Proteomic evaluation of the non-survival of Anabaena doliolum (Cyanophyta) at elevated temperatures

Abstract

This paper presents proteomic evidence for the non-survival of Anabaena doliolum at elevated temperatures (43°C, 48°C, 53°C and 58°C), when photosystem II (PSII), carbon fixation, ATP and NADPH contents were significantly decreased. A total of 215, 200, 261, 229 and 99 spots were clearly visible in two-dimensional gel electrophoresis (2DE) gels of the cyanobacterium from the control and those subjected to 1 h treatment at the above temperatures, respectively. Proteomic analysis using 2DE, MALDI-TOF MS/MS and reverse transcription polymerase chain reaction of Anabaena exposed to the above temperatures displayed significant and reproducible alterations in 13 proteins homologous to glyceraldehyde-3-phosphate dehydrogenase (GAPDH), fructose-1, 6-bisphosphate aldolase (FBA), fructose-1, 6-bisphosphatase (FBPase), keto-acid reductoisomerase, phycocyanin-α-chain, peroxiredoxin, ATP synthase-β-chain, RNA binding protein, nucleoside diphosphate kinase (NDPK), GroES, phycoerythrocyanin-α-chain, AhpC/TSA family and phycobilisome rod-core linker (PBS-RCL) protein.
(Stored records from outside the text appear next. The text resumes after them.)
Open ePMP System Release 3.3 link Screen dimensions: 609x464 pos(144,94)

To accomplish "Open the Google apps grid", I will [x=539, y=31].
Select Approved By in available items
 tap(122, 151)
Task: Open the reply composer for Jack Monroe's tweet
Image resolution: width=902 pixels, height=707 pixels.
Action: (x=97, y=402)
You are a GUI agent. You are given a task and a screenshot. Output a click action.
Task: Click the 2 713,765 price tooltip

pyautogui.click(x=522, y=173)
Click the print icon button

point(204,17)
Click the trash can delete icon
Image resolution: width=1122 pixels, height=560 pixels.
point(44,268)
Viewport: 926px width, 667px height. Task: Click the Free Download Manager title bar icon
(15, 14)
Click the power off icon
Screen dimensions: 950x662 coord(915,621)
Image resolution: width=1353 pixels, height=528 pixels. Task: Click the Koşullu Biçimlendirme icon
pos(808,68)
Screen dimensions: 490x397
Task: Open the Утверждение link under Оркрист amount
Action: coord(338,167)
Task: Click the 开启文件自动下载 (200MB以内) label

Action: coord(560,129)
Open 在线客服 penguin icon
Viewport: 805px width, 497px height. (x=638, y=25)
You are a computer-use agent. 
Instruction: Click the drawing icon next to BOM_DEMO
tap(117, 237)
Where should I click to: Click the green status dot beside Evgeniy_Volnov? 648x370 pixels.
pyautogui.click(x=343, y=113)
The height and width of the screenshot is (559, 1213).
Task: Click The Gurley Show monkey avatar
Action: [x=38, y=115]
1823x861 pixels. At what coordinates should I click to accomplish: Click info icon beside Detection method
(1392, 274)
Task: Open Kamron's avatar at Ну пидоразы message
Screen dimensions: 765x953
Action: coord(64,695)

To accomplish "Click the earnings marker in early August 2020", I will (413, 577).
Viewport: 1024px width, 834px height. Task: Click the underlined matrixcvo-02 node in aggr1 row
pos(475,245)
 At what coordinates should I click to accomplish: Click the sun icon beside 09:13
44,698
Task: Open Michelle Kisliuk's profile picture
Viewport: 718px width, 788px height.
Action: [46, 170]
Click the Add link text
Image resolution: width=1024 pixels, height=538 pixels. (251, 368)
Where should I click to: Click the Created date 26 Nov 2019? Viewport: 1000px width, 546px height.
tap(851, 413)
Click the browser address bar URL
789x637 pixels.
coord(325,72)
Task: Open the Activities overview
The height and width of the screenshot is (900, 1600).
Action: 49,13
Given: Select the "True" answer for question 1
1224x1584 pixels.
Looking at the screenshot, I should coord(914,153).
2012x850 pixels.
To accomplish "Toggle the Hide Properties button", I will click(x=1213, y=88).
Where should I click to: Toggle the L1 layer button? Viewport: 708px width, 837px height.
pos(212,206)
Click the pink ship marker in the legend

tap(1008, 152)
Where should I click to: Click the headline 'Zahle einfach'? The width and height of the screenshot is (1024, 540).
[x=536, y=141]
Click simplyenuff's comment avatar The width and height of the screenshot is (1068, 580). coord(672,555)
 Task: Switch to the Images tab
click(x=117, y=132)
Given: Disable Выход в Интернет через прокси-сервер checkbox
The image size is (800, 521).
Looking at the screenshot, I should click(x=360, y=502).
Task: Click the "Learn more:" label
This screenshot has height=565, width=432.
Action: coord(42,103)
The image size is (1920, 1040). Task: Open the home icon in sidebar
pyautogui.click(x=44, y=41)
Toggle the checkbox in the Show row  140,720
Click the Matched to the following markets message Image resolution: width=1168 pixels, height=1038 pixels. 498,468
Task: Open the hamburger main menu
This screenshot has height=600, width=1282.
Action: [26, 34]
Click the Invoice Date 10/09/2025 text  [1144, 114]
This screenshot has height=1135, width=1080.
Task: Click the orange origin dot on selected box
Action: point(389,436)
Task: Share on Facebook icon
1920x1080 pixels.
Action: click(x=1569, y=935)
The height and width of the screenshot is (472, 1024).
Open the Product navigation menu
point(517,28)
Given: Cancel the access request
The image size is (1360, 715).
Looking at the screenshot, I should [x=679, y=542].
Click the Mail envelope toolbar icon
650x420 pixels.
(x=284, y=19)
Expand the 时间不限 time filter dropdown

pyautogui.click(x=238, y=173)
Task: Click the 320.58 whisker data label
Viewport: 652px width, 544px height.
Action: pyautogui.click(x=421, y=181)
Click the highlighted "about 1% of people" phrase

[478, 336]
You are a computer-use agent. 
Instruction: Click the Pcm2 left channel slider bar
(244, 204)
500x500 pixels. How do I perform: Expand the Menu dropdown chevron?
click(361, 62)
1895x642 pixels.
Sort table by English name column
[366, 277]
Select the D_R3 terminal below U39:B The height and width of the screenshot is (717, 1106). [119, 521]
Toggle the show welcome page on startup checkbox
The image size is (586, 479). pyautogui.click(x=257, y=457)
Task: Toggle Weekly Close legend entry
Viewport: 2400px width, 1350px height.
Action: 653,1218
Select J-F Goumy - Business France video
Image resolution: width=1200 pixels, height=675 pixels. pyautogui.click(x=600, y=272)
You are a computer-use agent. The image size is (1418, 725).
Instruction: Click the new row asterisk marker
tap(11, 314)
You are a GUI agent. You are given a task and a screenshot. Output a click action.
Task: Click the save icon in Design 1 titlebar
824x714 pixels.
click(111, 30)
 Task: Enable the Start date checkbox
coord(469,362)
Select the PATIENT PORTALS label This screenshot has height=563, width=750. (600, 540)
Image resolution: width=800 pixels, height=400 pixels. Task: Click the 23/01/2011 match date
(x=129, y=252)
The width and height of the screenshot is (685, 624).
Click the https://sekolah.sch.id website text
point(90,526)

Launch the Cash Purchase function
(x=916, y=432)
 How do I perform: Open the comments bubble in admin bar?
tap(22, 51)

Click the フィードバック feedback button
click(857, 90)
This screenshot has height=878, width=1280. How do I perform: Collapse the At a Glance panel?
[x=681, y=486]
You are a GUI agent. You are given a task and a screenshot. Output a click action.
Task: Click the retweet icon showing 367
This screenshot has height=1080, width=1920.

Except Prx, GroES and ATP synthase-β-chain, other metabolic and oxidative stress proteins were down-regulated at temperatures over 48°C. The down-regulation of FBA, GAPDH, and FBPase beyond 48°C possibly disrupted glycolysis, the pentose phosphate pathway and the Calvin cycle, thereby leading to the death of Anabaena above 48°C. Notwithstanding the above, an appreciable down-regulation of NDPK (involved in protein phosphorylation) and AhpC/TSA (specific scavenger of reactive sulphur species), may lead to loss of signalling and accumulation of reactive sulphur species, respectively, which contribute further to temperature stress. Appreciable induction of heat-shock proteins (HSPs), required for maintenance of metabolic proteins during thermal stress, as well as metabolic proteins up to 48°C and their down-regulation at 53°C and 58°C suggested a close interlinking of these proteins. However, down-regulation of HSP60, HSP26 and HSP 16.6 appears to be responsible for cell death.